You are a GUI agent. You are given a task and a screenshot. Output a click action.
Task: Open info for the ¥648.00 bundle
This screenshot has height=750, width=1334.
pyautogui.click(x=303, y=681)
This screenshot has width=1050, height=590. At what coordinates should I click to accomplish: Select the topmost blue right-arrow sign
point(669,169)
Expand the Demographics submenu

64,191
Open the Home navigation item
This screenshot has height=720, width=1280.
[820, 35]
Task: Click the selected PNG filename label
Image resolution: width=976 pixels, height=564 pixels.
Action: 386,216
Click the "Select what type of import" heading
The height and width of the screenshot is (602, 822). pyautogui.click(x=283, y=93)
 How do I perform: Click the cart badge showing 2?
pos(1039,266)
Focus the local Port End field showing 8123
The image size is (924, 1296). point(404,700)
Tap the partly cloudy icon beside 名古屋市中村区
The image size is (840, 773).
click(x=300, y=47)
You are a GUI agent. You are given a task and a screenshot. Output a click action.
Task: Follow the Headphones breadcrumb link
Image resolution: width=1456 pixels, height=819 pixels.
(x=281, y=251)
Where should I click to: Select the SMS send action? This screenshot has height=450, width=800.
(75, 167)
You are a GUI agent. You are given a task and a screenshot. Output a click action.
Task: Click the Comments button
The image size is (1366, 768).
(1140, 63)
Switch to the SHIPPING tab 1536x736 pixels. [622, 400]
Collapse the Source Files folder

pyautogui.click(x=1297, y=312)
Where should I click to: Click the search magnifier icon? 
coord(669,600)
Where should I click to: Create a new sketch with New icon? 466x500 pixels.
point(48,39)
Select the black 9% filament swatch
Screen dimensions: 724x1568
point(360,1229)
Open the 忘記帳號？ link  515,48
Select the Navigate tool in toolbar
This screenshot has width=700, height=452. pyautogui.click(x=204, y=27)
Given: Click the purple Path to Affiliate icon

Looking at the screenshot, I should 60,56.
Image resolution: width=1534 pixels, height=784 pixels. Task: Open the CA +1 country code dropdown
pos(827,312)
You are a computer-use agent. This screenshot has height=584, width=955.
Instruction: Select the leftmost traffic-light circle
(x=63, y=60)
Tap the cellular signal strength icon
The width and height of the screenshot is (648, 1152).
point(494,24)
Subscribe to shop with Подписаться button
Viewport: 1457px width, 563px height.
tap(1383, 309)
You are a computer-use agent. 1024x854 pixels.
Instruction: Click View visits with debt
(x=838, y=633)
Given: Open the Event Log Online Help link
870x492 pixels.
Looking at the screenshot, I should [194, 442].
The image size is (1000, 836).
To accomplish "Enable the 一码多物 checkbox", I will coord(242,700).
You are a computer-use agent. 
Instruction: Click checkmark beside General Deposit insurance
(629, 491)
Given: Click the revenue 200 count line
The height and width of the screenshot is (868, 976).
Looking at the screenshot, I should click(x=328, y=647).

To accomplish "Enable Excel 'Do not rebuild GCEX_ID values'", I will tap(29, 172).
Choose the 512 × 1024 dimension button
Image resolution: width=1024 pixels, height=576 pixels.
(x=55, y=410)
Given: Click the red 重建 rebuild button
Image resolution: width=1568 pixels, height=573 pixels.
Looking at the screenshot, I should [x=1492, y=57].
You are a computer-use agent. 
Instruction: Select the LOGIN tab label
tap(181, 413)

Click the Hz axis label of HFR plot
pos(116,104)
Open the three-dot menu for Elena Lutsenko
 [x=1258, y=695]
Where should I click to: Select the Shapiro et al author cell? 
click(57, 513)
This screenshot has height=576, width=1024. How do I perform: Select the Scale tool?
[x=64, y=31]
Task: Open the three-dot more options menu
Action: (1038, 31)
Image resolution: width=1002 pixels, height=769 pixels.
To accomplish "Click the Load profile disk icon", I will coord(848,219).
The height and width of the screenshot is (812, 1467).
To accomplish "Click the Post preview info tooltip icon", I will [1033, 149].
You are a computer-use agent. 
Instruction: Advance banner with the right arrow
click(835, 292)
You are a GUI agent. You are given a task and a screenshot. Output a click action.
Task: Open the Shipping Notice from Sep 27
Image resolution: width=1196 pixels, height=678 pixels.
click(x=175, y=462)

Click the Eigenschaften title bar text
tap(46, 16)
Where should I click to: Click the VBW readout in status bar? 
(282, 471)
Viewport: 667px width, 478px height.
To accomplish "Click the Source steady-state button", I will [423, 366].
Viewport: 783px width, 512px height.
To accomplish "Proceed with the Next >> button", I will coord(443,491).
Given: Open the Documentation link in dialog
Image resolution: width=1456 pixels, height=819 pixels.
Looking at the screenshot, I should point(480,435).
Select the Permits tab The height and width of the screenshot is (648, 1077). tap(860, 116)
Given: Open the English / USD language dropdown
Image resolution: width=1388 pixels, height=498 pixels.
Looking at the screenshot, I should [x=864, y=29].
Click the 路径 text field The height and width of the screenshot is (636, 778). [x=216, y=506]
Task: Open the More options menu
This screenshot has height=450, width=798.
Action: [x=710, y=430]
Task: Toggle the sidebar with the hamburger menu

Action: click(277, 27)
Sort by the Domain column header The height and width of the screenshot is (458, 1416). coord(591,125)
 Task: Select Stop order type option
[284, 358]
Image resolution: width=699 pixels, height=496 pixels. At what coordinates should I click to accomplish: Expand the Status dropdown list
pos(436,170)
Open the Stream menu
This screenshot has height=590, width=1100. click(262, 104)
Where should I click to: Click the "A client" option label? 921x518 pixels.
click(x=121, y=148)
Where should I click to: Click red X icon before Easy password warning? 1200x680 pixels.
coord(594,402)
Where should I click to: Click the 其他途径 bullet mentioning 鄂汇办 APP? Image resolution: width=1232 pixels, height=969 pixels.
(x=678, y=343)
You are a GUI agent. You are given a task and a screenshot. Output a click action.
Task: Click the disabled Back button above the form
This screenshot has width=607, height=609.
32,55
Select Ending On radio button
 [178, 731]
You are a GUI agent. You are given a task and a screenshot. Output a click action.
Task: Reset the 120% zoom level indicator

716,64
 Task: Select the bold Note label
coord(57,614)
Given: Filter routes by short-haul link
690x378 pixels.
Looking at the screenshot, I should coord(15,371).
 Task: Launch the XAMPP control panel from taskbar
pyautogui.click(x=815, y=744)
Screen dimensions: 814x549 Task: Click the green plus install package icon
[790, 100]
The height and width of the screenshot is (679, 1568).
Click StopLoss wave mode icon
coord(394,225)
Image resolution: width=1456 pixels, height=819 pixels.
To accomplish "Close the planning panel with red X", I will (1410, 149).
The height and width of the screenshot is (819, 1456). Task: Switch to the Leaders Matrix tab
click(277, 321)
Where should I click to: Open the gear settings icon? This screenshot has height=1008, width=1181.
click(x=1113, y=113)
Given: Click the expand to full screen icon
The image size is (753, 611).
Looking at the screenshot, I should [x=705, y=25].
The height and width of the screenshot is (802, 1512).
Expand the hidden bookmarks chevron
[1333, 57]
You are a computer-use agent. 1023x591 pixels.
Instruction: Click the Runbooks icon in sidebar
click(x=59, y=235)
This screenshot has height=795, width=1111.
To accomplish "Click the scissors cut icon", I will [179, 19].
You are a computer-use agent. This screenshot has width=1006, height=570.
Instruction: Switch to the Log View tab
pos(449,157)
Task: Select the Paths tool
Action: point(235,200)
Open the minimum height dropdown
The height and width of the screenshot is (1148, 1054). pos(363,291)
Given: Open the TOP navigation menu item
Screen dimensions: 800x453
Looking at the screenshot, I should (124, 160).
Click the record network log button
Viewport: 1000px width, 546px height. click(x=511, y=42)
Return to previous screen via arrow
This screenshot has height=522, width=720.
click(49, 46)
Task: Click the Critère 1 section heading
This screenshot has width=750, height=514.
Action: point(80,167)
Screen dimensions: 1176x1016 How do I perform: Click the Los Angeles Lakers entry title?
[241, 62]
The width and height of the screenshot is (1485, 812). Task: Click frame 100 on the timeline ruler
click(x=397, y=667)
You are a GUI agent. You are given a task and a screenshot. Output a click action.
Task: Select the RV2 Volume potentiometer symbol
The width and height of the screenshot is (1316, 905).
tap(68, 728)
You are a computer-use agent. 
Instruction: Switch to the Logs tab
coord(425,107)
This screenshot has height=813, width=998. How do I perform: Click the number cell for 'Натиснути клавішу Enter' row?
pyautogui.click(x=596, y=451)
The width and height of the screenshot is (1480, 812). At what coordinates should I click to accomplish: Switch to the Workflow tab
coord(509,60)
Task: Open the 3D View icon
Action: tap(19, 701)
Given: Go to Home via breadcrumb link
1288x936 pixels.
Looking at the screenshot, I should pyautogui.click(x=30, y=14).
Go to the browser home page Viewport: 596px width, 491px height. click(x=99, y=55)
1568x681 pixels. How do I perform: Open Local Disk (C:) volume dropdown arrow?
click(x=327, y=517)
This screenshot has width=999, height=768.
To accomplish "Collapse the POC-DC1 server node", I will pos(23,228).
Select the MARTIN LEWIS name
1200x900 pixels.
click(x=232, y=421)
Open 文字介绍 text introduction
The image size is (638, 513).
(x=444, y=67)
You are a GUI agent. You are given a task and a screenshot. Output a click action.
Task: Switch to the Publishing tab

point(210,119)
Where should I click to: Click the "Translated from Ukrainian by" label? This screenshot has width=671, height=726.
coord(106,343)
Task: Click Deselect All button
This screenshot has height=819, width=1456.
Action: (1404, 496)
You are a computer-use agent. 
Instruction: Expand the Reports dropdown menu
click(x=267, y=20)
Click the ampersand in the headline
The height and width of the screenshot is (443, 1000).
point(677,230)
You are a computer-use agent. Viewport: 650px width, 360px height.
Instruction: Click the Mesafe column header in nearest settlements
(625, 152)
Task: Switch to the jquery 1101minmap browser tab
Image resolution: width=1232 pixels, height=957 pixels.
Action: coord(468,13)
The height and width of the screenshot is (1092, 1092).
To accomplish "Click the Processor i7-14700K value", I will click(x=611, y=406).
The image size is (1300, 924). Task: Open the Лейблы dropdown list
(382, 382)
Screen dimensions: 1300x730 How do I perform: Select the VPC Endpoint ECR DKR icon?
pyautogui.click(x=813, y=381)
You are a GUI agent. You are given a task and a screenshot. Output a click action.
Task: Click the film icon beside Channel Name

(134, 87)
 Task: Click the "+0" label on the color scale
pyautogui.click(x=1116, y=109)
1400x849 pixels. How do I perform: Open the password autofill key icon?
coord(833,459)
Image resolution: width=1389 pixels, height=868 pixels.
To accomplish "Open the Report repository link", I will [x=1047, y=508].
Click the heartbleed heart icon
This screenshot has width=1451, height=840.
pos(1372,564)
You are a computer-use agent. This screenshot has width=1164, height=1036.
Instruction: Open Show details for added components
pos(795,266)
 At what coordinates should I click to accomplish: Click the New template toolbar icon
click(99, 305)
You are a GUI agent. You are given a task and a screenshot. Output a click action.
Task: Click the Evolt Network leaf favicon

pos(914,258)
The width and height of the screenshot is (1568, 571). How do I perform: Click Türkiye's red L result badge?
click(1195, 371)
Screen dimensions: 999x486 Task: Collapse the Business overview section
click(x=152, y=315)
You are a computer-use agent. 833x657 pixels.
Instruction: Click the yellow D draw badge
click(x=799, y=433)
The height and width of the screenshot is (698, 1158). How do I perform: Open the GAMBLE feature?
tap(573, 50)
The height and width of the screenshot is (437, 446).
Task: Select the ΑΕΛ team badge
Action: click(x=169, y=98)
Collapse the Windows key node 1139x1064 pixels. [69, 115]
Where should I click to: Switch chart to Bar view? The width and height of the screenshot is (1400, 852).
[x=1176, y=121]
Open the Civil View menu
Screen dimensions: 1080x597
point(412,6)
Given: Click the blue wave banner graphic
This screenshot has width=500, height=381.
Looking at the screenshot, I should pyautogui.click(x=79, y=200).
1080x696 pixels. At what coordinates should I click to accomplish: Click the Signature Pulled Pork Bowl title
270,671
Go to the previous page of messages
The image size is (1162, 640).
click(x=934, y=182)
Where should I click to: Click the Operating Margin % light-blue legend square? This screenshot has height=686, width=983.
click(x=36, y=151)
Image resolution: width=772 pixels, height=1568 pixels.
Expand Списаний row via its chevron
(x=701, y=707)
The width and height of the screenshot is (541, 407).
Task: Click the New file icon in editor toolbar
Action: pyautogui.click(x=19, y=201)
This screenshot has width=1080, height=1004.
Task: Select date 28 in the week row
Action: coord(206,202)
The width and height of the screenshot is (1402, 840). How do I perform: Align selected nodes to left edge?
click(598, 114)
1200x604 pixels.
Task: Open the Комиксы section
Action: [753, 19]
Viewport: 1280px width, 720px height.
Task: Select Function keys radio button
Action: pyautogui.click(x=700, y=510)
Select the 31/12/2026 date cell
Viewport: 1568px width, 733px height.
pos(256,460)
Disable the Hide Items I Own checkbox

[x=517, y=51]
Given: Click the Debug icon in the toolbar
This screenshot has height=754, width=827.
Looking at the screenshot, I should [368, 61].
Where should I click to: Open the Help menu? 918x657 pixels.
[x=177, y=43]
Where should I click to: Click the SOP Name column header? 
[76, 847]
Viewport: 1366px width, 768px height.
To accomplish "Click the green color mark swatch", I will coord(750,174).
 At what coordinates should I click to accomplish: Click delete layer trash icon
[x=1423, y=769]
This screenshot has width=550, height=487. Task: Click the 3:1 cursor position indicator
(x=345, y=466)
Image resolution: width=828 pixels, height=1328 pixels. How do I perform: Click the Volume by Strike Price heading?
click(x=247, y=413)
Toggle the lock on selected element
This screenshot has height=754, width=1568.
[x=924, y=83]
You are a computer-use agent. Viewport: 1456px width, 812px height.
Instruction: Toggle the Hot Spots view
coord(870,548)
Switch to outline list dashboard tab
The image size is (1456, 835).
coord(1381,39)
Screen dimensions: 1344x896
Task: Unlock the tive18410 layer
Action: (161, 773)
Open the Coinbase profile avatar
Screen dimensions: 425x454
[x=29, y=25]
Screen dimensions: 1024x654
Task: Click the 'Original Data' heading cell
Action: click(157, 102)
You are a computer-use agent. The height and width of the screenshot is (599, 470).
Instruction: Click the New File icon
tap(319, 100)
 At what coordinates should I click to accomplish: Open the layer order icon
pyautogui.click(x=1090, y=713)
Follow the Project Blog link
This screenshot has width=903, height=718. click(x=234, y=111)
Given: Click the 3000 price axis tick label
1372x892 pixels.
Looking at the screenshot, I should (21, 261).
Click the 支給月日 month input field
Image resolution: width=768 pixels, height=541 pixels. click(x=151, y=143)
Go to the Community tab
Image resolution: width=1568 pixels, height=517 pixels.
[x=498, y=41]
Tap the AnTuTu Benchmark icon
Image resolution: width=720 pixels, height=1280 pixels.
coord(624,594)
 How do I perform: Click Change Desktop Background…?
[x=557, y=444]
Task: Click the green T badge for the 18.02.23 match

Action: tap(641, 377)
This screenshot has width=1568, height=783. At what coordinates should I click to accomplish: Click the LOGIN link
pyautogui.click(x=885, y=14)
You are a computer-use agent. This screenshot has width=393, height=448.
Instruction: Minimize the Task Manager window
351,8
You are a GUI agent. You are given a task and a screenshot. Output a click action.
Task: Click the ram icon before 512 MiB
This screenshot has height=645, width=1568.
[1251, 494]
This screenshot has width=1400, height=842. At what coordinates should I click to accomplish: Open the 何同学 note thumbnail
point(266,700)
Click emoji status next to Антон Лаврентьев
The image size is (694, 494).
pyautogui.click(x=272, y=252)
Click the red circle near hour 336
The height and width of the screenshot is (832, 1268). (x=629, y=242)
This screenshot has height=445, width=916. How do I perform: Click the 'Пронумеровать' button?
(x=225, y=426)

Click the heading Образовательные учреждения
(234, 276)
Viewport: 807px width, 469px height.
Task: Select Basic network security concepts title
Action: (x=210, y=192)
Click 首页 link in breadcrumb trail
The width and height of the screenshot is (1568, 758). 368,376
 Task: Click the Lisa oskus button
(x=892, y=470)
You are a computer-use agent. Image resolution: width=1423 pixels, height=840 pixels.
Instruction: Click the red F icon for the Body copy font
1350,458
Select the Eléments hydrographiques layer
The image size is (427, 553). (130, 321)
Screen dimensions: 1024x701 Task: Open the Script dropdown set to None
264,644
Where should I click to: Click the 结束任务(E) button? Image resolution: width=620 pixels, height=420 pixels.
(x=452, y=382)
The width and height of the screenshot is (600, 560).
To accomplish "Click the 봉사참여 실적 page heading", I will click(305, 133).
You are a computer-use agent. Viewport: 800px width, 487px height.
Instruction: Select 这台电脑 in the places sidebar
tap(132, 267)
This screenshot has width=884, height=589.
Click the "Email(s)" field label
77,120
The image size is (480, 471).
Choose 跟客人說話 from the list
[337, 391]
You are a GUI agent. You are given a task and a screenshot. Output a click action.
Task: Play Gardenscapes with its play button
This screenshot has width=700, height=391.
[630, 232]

==*==

Convert everything in the records from the line containing "Given: Click the purple" down to the line containing "I will coord(848,219).", both included, into a numbered list, leaving out blank lines.

1. Given: Click the purple Path to Affiliate icon
2. Looking at the screenshot, I should 60,56.
3. Image resolution: width=1534 pixels, height=784 pixels. Task: Open the CA +1 country code dropdown
4. pos(827,312)
5. You are a computer-use agent. This screenshot has height=584, width=955.
6. Instruction: Select the leftmost traffic-light circle
7. (x=63, y=60)
8. Tap the cellular signal strength icon
9. The width and height of the screenshot is (648, 1152).
10. point(494,24)
11. Subscribe to shop with Подписаться button
12. Viewport: 1457px width, 563px height.
13. tap(1383, 309)
14. You are a computer-use agent. 1024x854 pixels.
15. Instruction: Click View visits with debt
16. (x=838, y=633)
17. Given: Open the Event Log Online Help link
18. 870x492 pixels.
19. Looking at the screenshot, I should [194, 442].
20. The image size is (1000, 836).
21. To accomplish "Enable the 一码多物 checkbox", I will coord(242,700).
22. You are a computer-use agent. 
23. Instruction: Click checkmark beside General Deposit insurance
24. (629, 491)
25. Given: Click the revenue 200 count line
26. The height and width of the screenshot is (868, 976).
27. Looking at the screenshot, I should click(x=328, y=647).
28. To accomplish "Enable Excel 'Do not rebuild GCEX_ID values'", I will tap(29, 172).
29. Choose the 512 × 1024 dimension button
30. Image resolution: width=1024 pixels, height=576 pixels.
31. (x=55, y=410)
32. Given: Click the red 重建 rebuild button
33. Image resolution: width=1568 pixels, height=573 pixels.
34. Looking at the screenshot, I should [x=1492, y=57].
35. You are a computer-use agent. 
36. Instruction: Select the LOGIN tab label
37. tap(181, 413)
38. Click the Hz axis label of HFR plot
39. pos(116,104)
40. Open the three-dot menu for Elena Lutsenko
41.  [x=1258, y=695]
42. Where should I click to: Select the Shapiro et al author cell? 
43. click(57, 513)
44. This screenshot has height=576, width=1024. How do I perform: Select the Scale tool?
45. [x=64, y=31]
46. Task: Open the three-dot more options menu
47. Action: (1038, 31)
48. Image resolution: width=1002 pixels, height=769 pixels.
49. To accomplish "Click the Load profile disk icon", I will coord(848,219).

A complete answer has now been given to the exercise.